**Set of tasks:**
1. Reproduce the part of the polygon perimeter proof that opens with the words containing "Then $\mathcal P$" and closes with "of the base of $\triangle OAB$.".
2. According to the polygon perimeter proof, what is the measure of the angle AOB?

**Extract provided:**
# Perimeter of Regular Polygon by Circumradius

## Theorem

Let $P$ be a regular $n$-gon.

Let $C$ be a circumcircle of $P$.

Let the radius of $C$ be $r$.

Then the perimeter $\mathcal P$ of $P$ is given by:

$\mathcal P = 2 n r \sin \dfrac \pi n$

## Proof

From Regular Polygon composed of Isosceles Triangles, let $\triangle OAB$ be one of the $n$ isosceles triangles that compose $P$.

Then $\mathcal P$ is equal to $n$ times the base of $\triangle OAB$.

Let $d$ be the length of one side of $P$.

Then $d$ is the length of the base of $\triangle OAB$.

The angle $\angle AOB$ is equal to $\dfrac {2 \pi} n$.

Then:

$d = 2 r \sin \dfrac \pi n$

So:

 $\displaystyle \mathcal P$ $=$ $\displaystyle n d$ $\displaystyle$ $=$ $\displaystyle n \paren {2 r \sin \dfrac \pi n}$ substituting from above $\displaystyle$ $=$ $\displaystyle 2 n r \sin \dfrac \pi n$ simplifying

$\blacksquare$

**Text and item location rows:**
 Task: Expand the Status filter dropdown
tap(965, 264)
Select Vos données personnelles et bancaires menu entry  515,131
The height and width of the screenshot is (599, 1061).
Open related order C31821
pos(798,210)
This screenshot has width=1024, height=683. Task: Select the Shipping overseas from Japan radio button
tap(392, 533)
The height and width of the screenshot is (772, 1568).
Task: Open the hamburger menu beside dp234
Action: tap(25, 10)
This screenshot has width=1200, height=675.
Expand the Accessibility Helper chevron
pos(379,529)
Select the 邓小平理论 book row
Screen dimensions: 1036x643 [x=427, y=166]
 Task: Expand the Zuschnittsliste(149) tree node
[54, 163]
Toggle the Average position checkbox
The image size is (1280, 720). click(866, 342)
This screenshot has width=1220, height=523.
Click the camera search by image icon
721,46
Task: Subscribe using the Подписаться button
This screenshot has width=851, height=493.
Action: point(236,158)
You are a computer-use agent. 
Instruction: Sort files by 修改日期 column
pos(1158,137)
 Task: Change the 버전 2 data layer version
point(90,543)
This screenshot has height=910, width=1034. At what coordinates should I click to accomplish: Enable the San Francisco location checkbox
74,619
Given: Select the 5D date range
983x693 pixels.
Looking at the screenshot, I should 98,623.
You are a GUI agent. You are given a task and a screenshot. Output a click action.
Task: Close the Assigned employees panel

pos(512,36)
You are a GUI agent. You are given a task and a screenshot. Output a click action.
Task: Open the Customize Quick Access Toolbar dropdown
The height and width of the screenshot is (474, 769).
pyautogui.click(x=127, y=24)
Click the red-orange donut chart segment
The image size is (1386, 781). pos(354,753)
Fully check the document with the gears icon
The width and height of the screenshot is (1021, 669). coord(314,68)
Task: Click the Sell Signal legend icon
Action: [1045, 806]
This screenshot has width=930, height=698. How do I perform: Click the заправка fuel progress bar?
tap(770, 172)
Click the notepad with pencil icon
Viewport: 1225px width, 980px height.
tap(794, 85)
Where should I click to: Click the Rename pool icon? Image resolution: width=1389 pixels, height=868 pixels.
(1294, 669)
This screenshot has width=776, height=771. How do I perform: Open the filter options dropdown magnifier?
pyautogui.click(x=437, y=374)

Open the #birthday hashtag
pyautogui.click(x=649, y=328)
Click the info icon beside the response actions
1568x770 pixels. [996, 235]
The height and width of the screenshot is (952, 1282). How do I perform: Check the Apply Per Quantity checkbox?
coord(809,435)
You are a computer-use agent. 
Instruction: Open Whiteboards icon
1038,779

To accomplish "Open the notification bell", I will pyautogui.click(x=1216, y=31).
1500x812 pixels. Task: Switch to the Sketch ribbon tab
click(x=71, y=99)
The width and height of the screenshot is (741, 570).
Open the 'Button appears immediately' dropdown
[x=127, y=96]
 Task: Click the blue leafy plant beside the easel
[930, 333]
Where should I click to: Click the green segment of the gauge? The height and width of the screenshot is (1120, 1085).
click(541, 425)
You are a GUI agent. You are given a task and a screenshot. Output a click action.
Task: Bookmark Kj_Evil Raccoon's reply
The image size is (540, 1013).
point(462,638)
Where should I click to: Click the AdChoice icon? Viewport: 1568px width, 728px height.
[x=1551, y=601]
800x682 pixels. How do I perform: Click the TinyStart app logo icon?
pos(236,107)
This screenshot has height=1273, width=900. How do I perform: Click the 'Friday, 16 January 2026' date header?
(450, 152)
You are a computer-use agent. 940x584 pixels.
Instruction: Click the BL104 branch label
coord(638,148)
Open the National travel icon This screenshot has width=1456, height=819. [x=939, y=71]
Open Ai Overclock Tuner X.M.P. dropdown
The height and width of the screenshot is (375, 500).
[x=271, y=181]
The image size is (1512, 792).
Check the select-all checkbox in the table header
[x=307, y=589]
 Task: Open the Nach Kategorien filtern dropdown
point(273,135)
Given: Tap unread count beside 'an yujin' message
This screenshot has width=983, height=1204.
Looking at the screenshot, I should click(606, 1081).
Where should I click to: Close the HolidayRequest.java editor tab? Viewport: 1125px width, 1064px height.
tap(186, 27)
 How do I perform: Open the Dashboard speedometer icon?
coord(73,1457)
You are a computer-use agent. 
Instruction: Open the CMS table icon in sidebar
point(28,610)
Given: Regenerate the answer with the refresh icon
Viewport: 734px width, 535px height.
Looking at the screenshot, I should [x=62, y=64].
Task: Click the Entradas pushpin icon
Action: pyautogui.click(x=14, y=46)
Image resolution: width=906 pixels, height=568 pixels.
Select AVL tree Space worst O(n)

**List of solutions:**
1.
Then $\mathcal P$ is equal to $n$ times the base of $\triangle OAB$.

Let $d$ be the length of one side of $P$.

Then $d$ is the length of the base of $\triangle OAB$.

2. 2π/n